Writing this article, I realize I don’t have a concrete answer to strike the balance between punctuality and friendship. I will always apologize for falling behind and being late. (This even happened while writing this article.) I’m slowly learning that being too hard on myself over a couple of seconds or minutes is not worth it. I still have the rest of my life to spend time with people I admire and cherish. There is no rush, especially when it comes to the people I love. I will always make time for them. Every second counts by virtue of our being together. The fact that we can do so is something to always look forward to and hope for. 
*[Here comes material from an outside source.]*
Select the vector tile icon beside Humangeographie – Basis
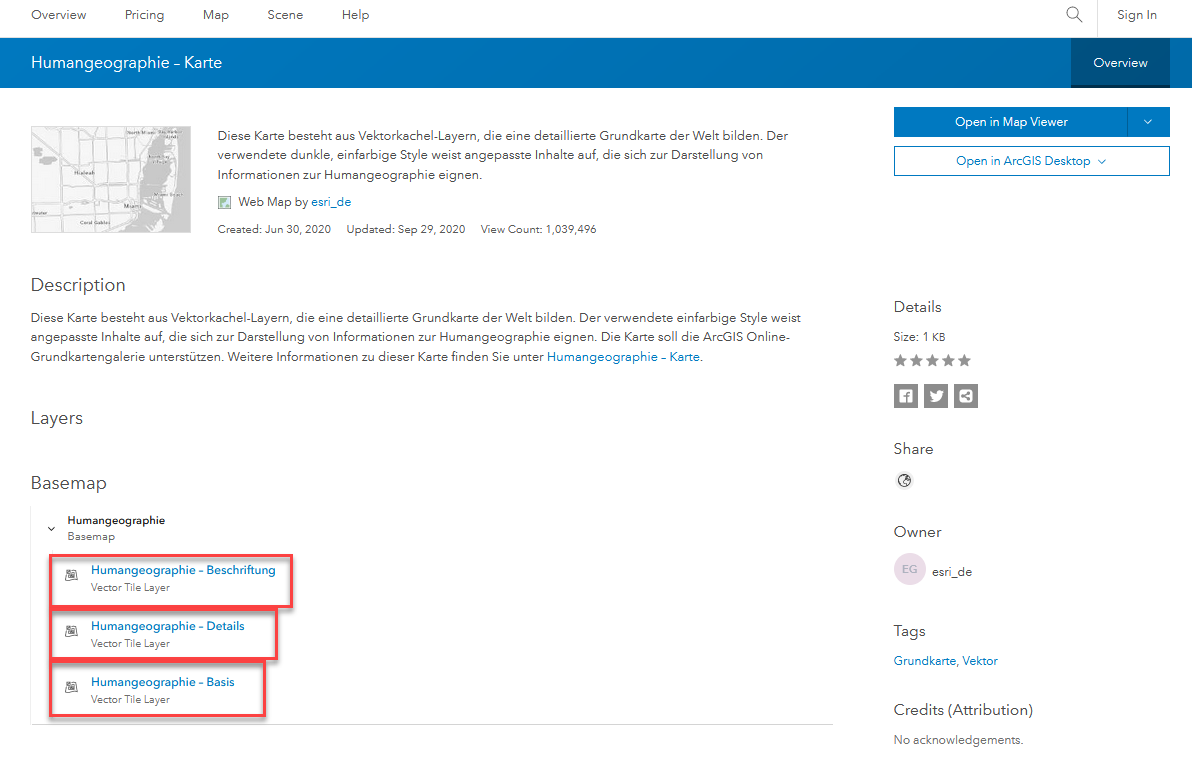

Although nobody should be making a habit of being late. Time is now. Be here already! While there is no rush, I want to be with you as soon as possible. Life does not wait. After the trailers, the movie will begin. Some venues expect concerts to stick to a schedule. There’s a reason why you have to make restaurant reservations ahead of time. Nobody can wait forever.

I am hopeful for Carmy. In the season 4 trailer, he is seen rushing down the stairs, sprinting into the streets to something within reach. Tina shares, “I can feel you chasing something. But you ain’t got nothing to prove.” Perhaps her observation and truth are something for us viewers to embrace ourselves, not just for Carmy’s sake. There is no need to rush and ruminate and shame ourselves over the seconds we’re losing or have lost with our loved ones. The evidence of our companionship is seen in us sharing a space and being together at the same time.